An isotype of Rourke's original collection is housed at the herbarium at Kew.

P. intonsa was classified in Protea section Crinitae by Tony Rebelo in 1995, what he calls the "eastern ground sugarbushes", along with P. foliosa, P. montana and P. vogtsiae.

==Description==
This plant is a small, densely branched shrub up to 30 cm tall. It is acaulescent, the shrubs having the appearance of low tufts 1–2 ft in diameter. The stems (rhizomes) grow underground, and have a characteristically scaled bark. It is a long-lived species.

The leaves are linear, narrow and slightly glaucous.

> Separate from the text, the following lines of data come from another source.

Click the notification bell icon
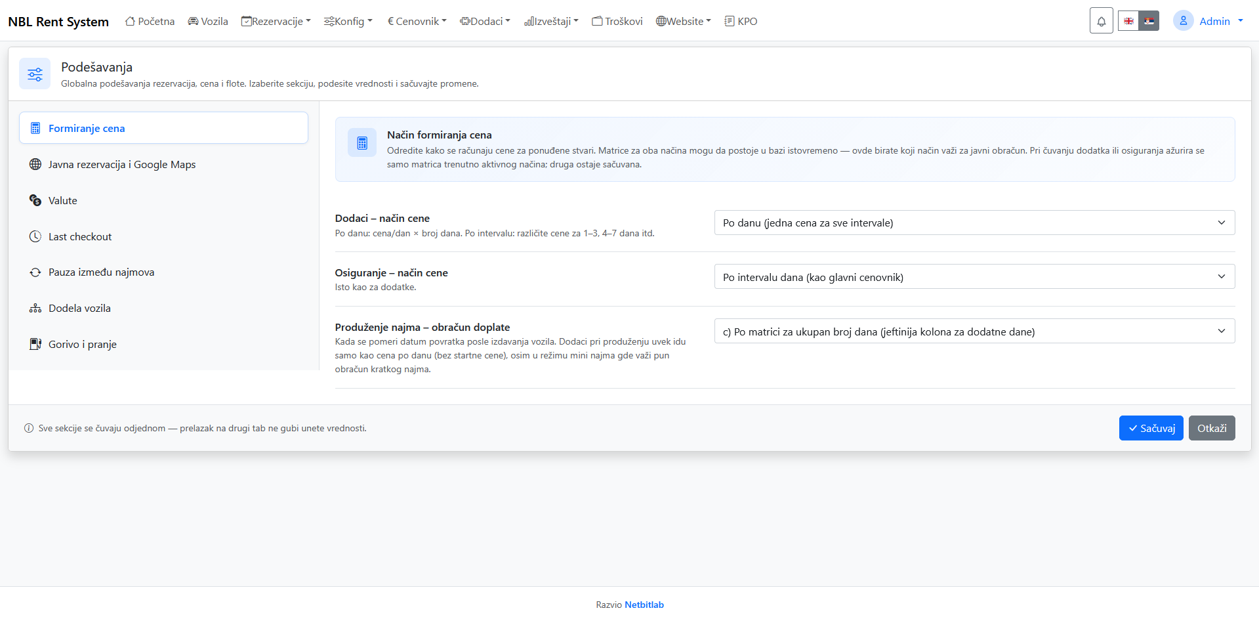The width and height of the screenshot is (1259, 621). point(1101,21)
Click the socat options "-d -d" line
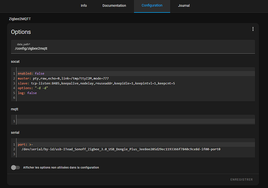 [x=136, y=88]
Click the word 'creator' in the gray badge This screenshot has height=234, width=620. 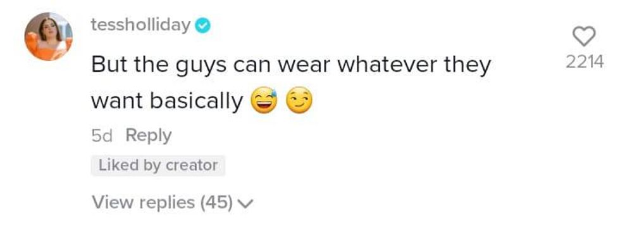pos(192,166)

The inflorescences are specialised structures called pseudanthia, also known simply as flower heads, containing hundred of reduced flowers, called florets. These inflorescences are surrounded by petal-like appendages known as 'involucral bracts'. These bracts are pale green or greenish white base colour, this being flushed with carmine. The margins of the bracts are a dull carmine, except for the apex, which is covered in a 7 mm long, white-coloured beard of hairs. It is a monoecious species, both sexes occur in each flower. The blooms are produced in late spring, between September and November.

===Similar species===
Protea intonsa is similar to P. vogtsiae in section Crinitae, both being dwarf shrubs with subterranean stems, and has similar leaves to P. montana, which is a larger mat-forming plant with much-branched stems growing prostrate on the ground.

==Distribution==
Protea intonsa is endemic to the southwestern part of the Cape Region of South Africa, where it is found in the south of the area where the Western Cape and Eastern Cape provinces meet. It occurs in the eastern Swartberg, Kammanassie and Baviaanskloof mountains. It is found on the Mannetjiesberg, the highest mountain in the Kammanassie Mountains, where it occurs frequently, in patches. The species is often spatially distributed as isolated populations of scattered plants.

==Ecology==
===Habitat===
It grows on dry, exposed mountain slopes at altitudes between 1,000 and 1,600 m. It has only been found to occur in a fynbos habitat sometimes on high mountains, or in grassy fynbos. It is usually found on a substrate derived from sandstone, but near Kango in the Swartberge it occurs on conglomerates.

===Wildfires===
According to one source, the wildfires which periodically move through the land in which the shrub grows destroy the adult plants, but the seeds can survive such an event, whereas a more recent source states the plants survive fires by being able to re-sprout from underground stems. The florets are pollinated by rodents. The seeds are retained in the old, dry, fire-resistant infructescence on the plant for two years, when they are finally released after fires the seeds are dispersed by the wind.

==Conservation==
Although the range is restricted to a relatively small area, it is not threatened. The South African National Biodiversity Institute assessed the conservation status of the species for the Red List of South African Plants as 'least concern' in 2019, this assessment had first been given by the same organisation in 2009. It is not threatened by anything serious and is not in danger of extinction.

A population is protected within the Kammanassie Nature Reserve.